> What is needed: Please list all lines of the material below in which the string "agent" occurs.

> Data excerpts:
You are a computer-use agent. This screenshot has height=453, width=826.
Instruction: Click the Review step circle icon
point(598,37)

==

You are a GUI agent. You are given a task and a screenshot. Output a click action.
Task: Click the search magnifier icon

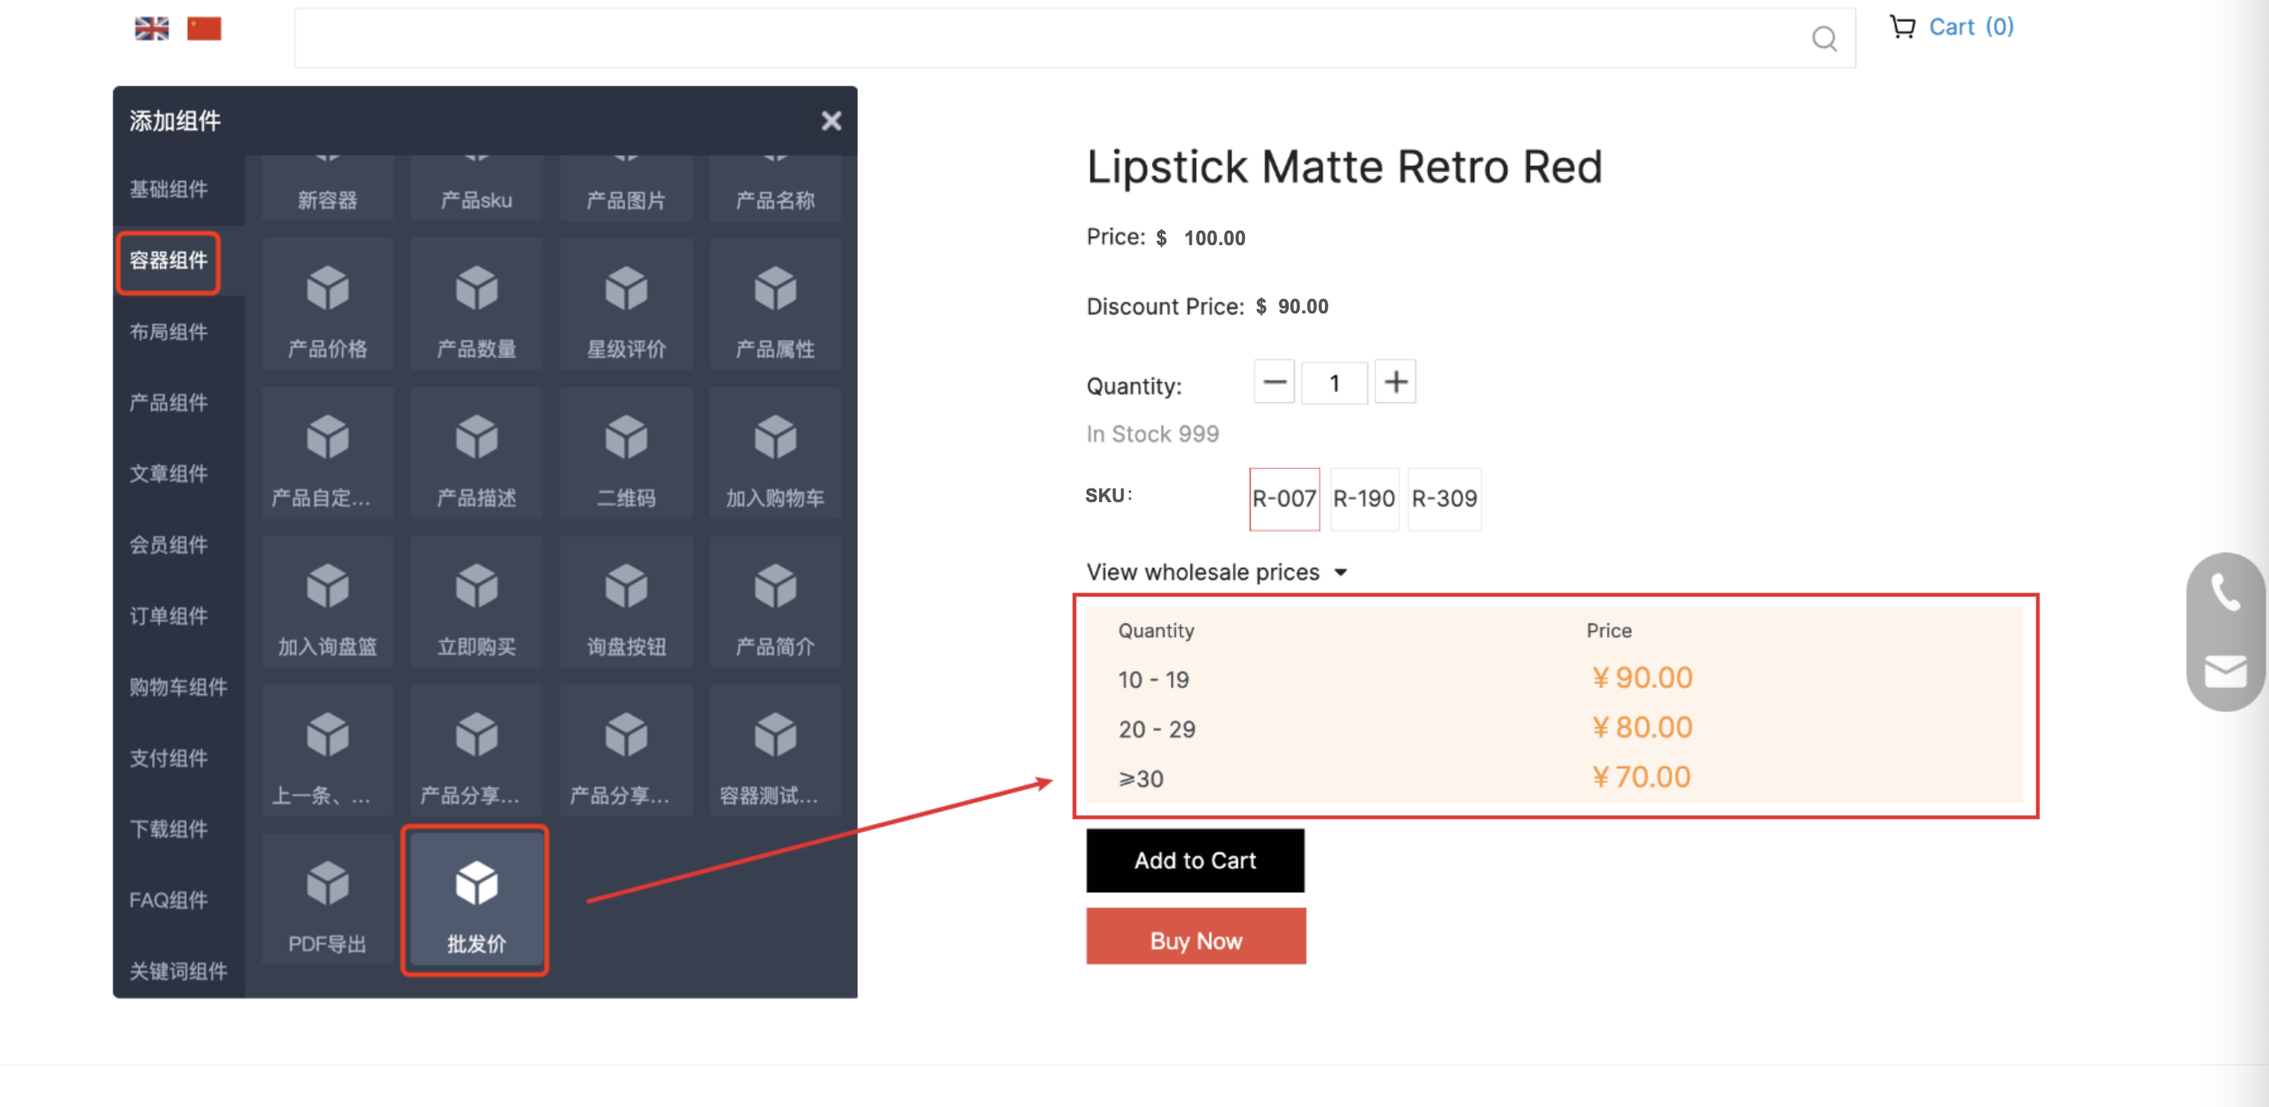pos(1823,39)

> The completed task:
You are a computer-use agent. This screenshot has height=453, width=826.
You are a GUI agent. You are given a task and a screenshot. Output a click action.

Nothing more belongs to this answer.